▼▼▼

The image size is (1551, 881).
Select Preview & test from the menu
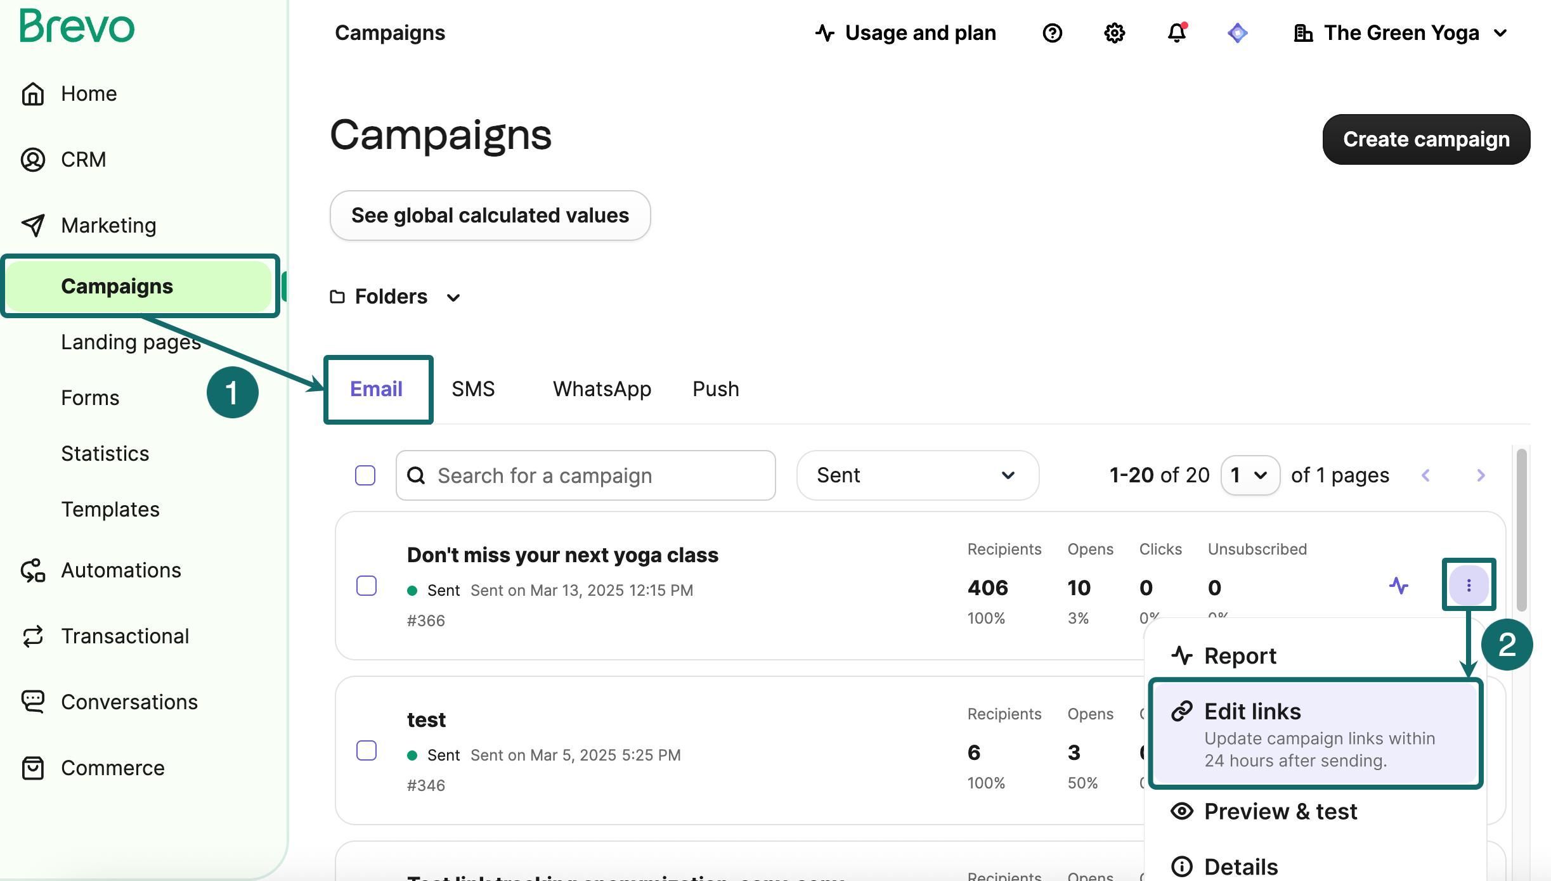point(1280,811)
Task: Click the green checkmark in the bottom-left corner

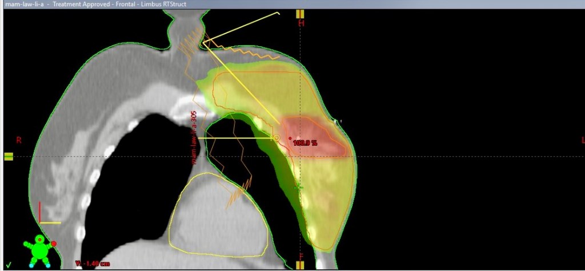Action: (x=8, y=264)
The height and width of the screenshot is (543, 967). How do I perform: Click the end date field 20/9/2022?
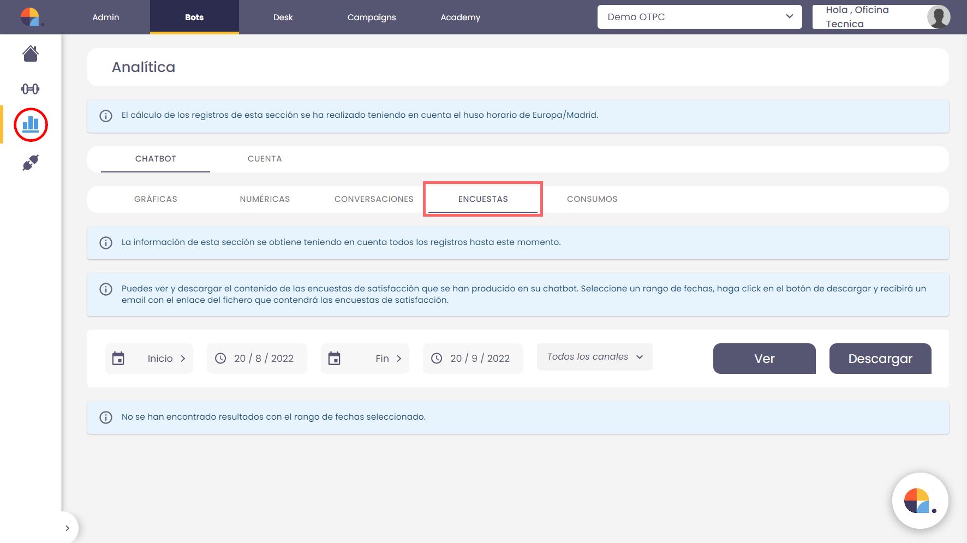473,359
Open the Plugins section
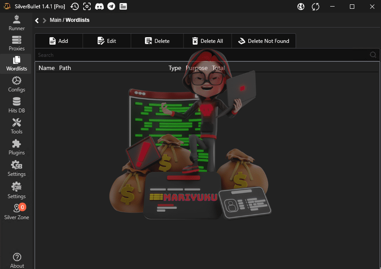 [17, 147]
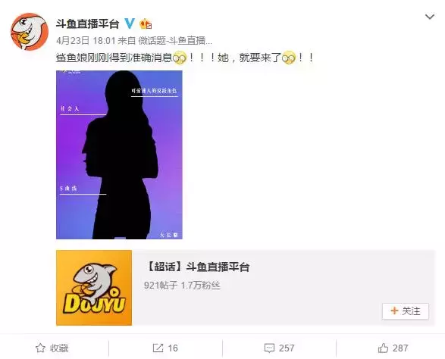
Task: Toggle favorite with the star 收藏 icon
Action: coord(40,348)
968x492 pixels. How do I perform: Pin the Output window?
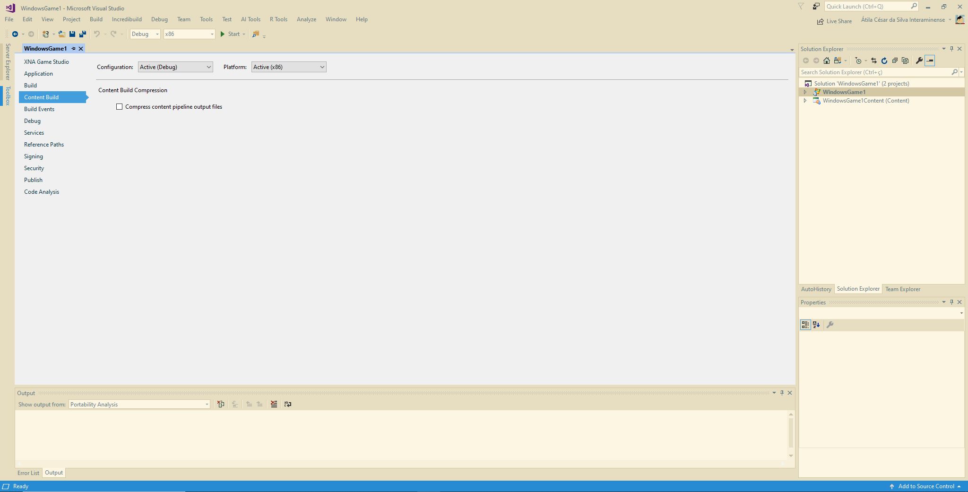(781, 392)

▲▲▲
▼▼▼

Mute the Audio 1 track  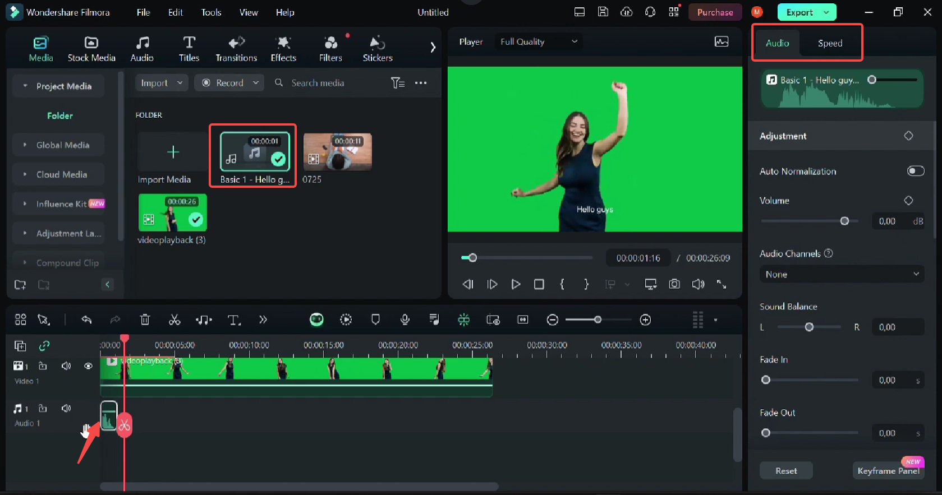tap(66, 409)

▲▲▲
▼▼▼

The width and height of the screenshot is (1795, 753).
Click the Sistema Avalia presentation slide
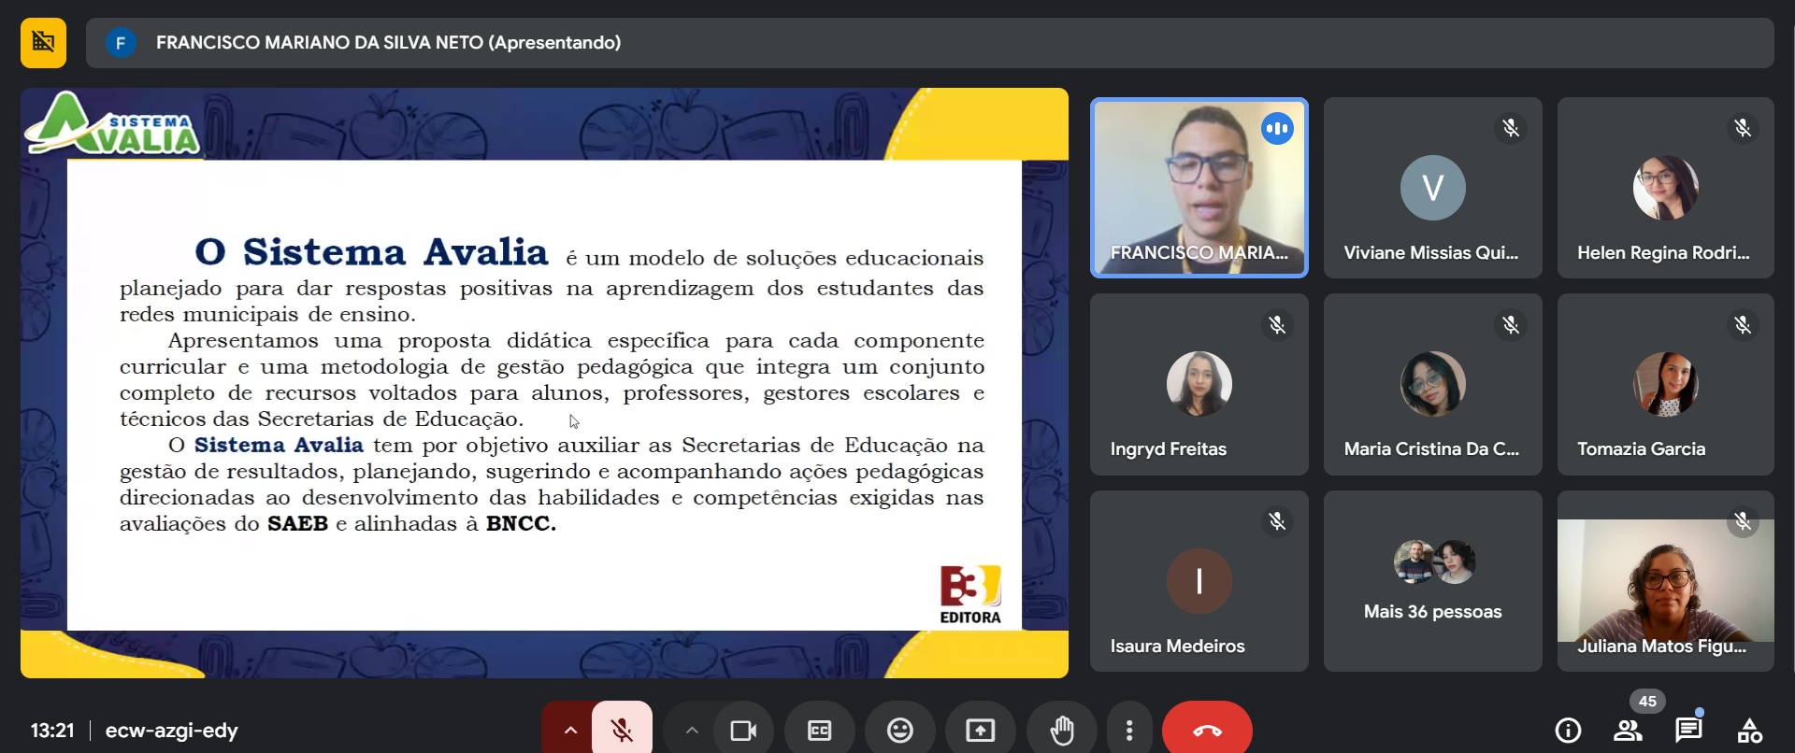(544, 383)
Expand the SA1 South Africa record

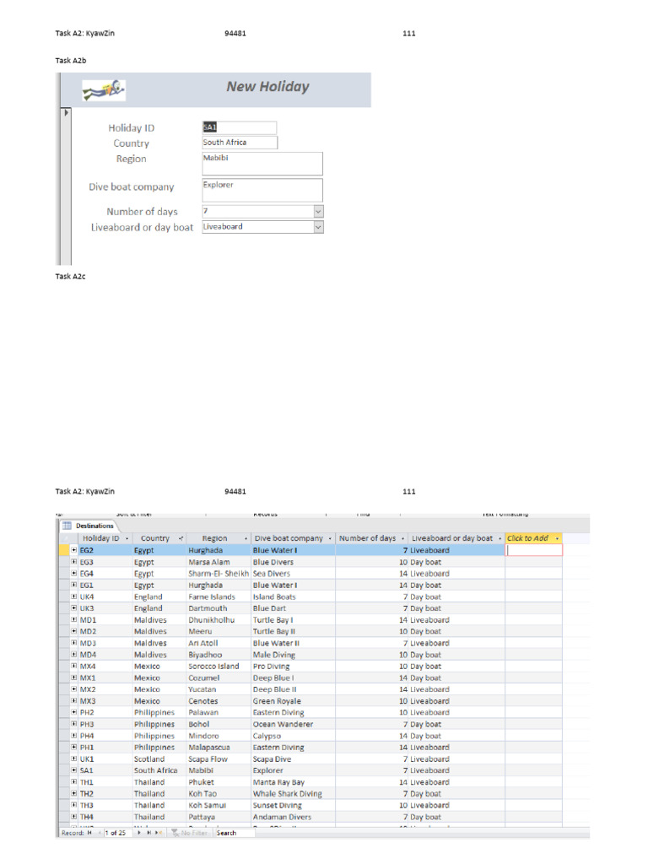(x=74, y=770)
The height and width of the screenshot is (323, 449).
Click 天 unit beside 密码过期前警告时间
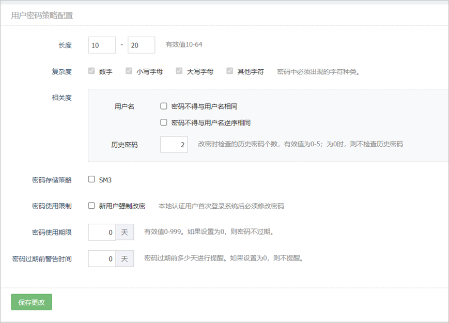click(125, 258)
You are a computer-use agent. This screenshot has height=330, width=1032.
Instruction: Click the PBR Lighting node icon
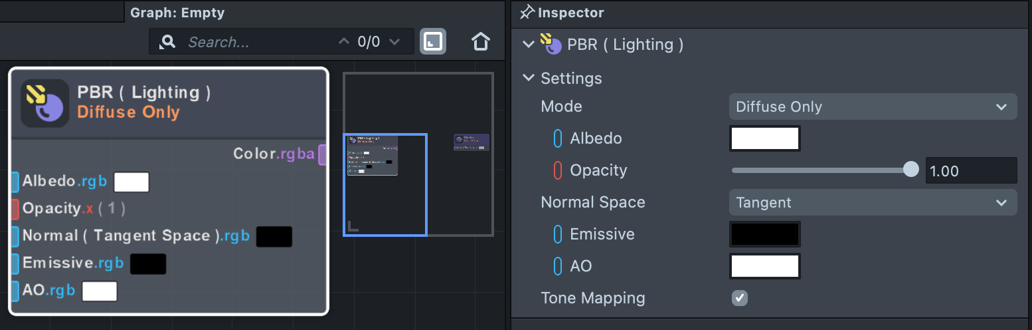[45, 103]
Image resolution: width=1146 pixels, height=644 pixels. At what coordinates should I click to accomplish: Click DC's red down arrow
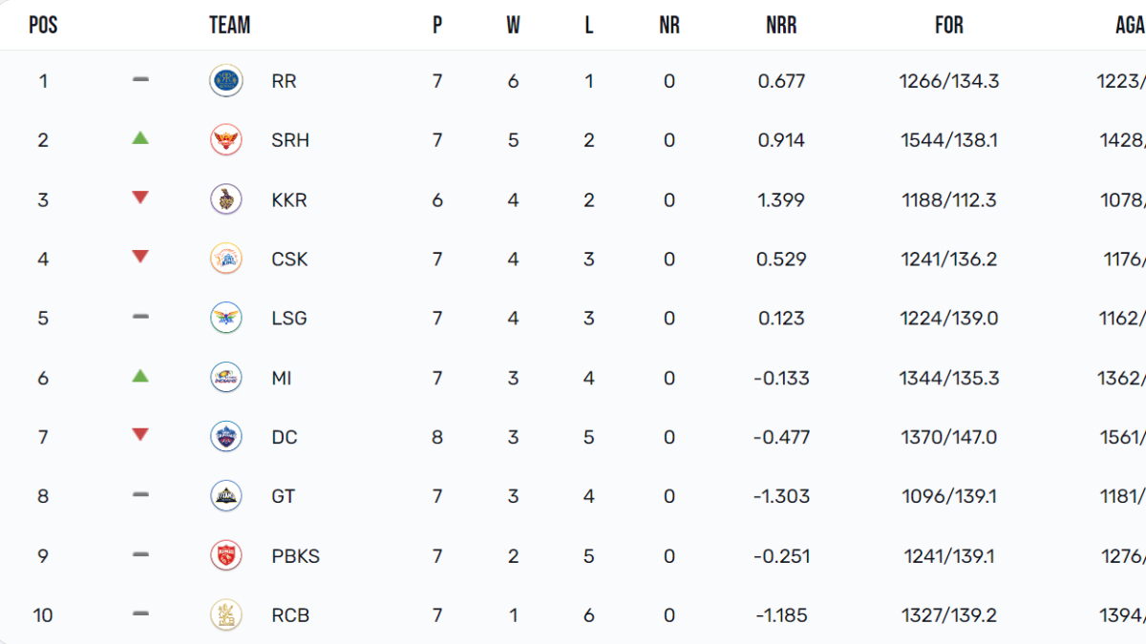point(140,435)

▲▲▲

Stated task
Count how many lines in the entries above contain the string "icon", treating uppercase and lowercase as different. Reply with the number alone.

Response for this exercise
2